Rencontre avec Chris Bowler, coordinateur scientifique de l’expédition Tara Oceans.

© plancton



Laëtitia Maltese : Chris, qu’est-ce que les diatomées ?
Chris Bowler : Les diatomées font parties du phytoplancton, du fait de leur « grande » taille et de leur poids, elles jouent un rôle considérable dans le fonctionnement de la pompe à carbone des océans, et donc dans l’équilibre climatique. D’abord grâce à la photosynthèse, puis quand elles meurent, en « transportant » au fond des océans du carbone piégé dans leur cellule. Elles sont aussi un maillon essentiel de la chaîne alimentaire puisqu’elles sont le plat préféré des copépodes, l’espèce dominante du zooplancton.

L.M : Combien de temps avez-vous passé à bord et en quoi consistait votre travail ?
C.B : Six semaines réparties sur 3 legs (étapes) : Dubrovnik-Athènes, Puerto Monte –Valparaiso, Bermudes-Açores. Ce dernier leg était particulièrement intéressant car éloigné de l’influence continentale et à la croisée d’eaux de zones très différentes. Les stations étaient définies à l’avance, en fonction des cartes satellitaires. Puis ensuite, en tant que chef scientifique il faut décider de la zone la plus pertinente à étudier.

Dans les océans, les eaux sont  parfois « séparées », de façon verticale et horizontale. Elles sont entre autre caractérisées par des températures, salinité et densité différentes et ne se mélangent pas.
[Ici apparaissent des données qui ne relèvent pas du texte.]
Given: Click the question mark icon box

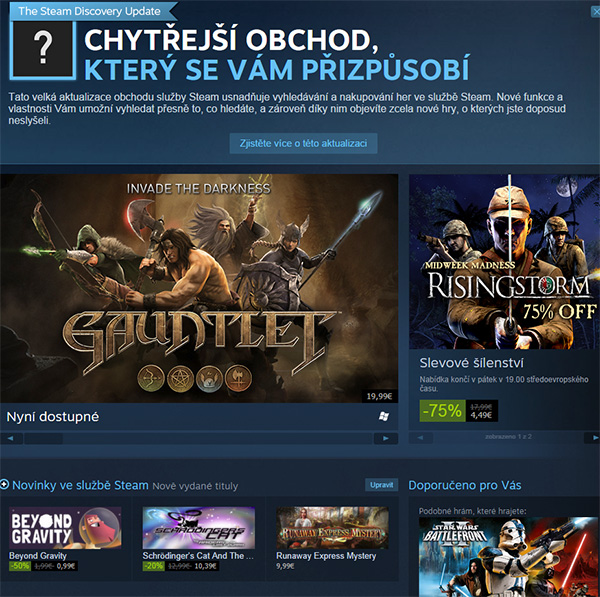Looking at the screenshot, I should (43, 50).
Le but est de comparer le plancton de ces masses d’eau. Cette analyse de la biodiversité permet de comprendre le lien entre les paramètres physico-chimique et le plancton, on peut alors faire le lien avec les phénomènes naturels de circulation et le changement climatique.

L.M : Quels sont les premiers résultats de l’expédition ?
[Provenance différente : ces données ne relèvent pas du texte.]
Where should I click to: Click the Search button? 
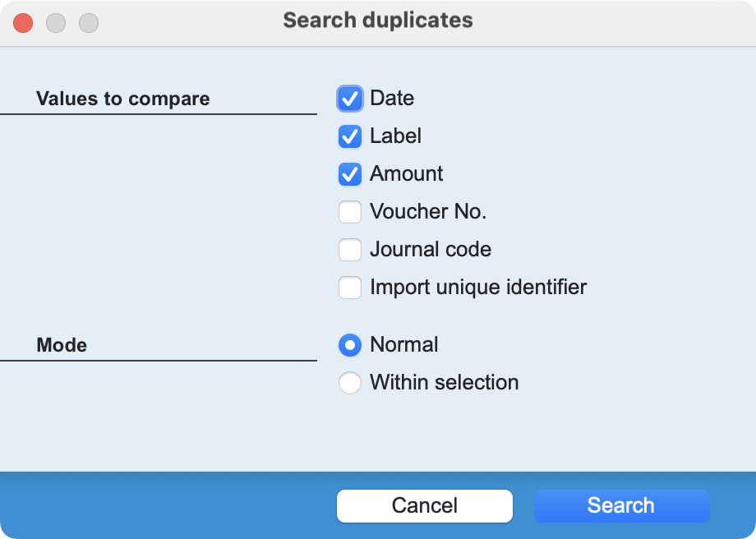click(621, 506)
C.B : Nous avions peu de données à l’échelle de la planète avant Tara Oceans. Grâce à l’expédition nous constatons que les diatomées sont abondantes dans les différents océans du globe et qu’il existe une grande diversité d’espèces. Les premières analyses ADN permettent de les quantifier… Nous pensions qu’il existait 5 000 espèces de diatomées, grâce à Tara il semblerait que nous approcherions des 30 000… Les résultats devraient être publiés en 2013.

Avant nous étudions des diatomées provenant des cultures faites en laboratoire depuis plusieurs années. Or nous avions besoin de vérifier un certain nombre d’hypothèses sur des diatomées sauvages issues du travail de terrain, ce que nous permettent les échantillons de Tara Oceans.

Tous laboratoires confondus, 6 mois après l’expédition, les échantillons collectés sont si nombreux (27 000) que nous en avons analysé à peine 1%. Je suis convaincu que les résultats de l’expédition serviront de référence dans les années à venir, de par la masse d’informations qu’elle nous apporte.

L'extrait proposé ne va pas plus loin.